Study questions whether OCR is still necessary for document extraction with modern MLLMs
A large-scale benchmarking study finds that modern multimodal large language models (MLLMs) can extract information from business documents nearly as well as traditional OCR+MLLM pipelines. The research introduces an automated error analysis framework and suggests that careful schema design and prompt engineering can further close the performance gap.
New Research Challenges OCR as a Requirement for Document Extraction
A comprehensive benchmarking study questions whether optical character recognition (OCR) remains necessary for document information extraction when using modern multimodal large language models (MLLMs), suggesting image-only approaches can match traditional OCR-enhanced pipelines.
The paper, posted to arXiv (2603.02789), evaluates multiple off-the-shelf MLLMs on business document information extraction tasks. Researchers tested whether a simplified MLLM-only pipeline—which skips the traditional OCR preprocessing step—can achieve comparable performance to the conventional approach of first extracting text via OCR, then feeding both text and image to an MLLM.
Key Findings
The core finding is that powerful MLLMs can achieve comparable performance using image-only input without OCR preprocessing. This represents a potential simplification of document extraction workflows, as it eliminates a separate OCR step while maintaining effectiveness.
The researchers also found that performance can be further enhanced through deliberate design choices:
- Carefully structured extraction schemas
- Well-chosen few-shot examples (exemplars)
- Optimized prompting and instructions
Methodology: Automated Error Analysis
Beyond the main benchmark, the authors propose an automated hierarchical error analysis framework that uses large language models to systematically diagnose failure patterns. This approach moves beyond simple accuracy metrics to identify why extraction fails—differentiating between issues like text recognition, schema understanding, or instruction comprehension.

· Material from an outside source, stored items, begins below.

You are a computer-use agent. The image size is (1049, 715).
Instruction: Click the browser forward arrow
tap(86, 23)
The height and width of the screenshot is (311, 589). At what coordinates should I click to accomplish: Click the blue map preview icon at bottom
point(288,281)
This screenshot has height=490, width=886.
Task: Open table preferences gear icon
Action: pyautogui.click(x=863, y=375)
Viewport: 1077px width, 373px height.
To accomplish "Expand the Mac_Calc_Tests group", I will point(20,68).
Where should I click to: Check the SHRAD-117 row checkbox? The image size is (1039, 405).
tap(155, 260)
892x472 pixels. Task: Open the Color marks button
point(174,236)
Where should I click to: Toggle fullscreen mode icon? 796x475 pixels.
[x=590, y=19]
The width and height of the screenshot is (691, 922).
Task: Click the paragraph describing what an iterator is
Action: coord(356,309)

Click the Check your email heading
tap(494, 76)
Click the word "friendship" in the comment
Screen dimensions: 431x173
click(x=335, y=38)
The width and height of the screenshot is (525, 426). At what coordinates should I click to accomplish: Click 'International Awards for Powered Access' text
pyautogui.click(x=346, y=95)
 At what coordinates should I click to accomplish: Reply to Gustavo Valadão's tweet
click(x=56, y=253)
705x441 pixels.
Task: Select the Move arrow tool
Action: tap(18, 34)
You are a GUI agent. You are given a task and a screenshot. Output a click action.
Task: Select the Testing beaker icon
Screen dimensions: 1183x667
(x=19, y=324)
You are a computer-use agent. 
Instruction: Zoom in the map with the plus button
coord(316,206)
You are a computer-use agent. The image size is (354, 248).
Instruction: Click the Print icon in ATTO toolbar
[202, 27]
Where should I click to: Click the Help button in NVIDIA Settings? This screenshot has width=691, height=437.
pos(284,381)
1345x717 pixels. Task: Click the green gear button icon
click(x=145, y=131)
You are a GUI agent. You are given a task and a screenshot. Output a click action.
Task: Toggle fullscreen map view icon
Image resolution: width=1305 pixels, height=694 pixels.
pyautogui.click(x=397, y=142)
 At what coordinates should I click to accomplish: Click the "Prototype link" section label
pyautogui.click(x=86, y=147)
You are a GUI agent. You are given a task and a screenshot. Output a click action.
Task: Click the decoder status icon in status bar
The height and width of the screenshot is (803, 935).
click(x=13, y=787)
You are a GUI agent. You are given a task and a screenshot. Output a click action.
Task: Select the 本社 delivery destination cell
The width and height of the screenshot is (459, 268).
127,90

This framework could provide practical guidance for improving document extraction systems, as it pinpoints specific failure modes rather than aggregating results into a single performance number.
Implications for Document Processing
If confirmed at scale, these findings suggest that organizations could simplify document processing pipelines by eliminating OCR as a separate preprocessing step. This could reduce latency, complexity, and costs associated with maintaining separate OCR systems.
However, the research evaluates "out-of-the-box" MLLMs, which likely have varying capabilities. The performance gap between image-only and OCR+MLLM approaches may depend significantly on the specific MLLM used, document types tested, and extraction complexity.
What This Means
The distinction between OCR-dependent and image-native approaches matters less as MLLM capabilities mature. For organizations building document extraction systems, this research suggests exploring direct image processing with strong prompt engineering before defaulting to traditional OCR pipelines. The automated error analysis framework offers a practical tool for diagnosing where MLLM-based extraction fails, enabling targeted improvements. That said, OCR may still provide value for specific document types, languages, or quality requirements not covered in this benchmarking study.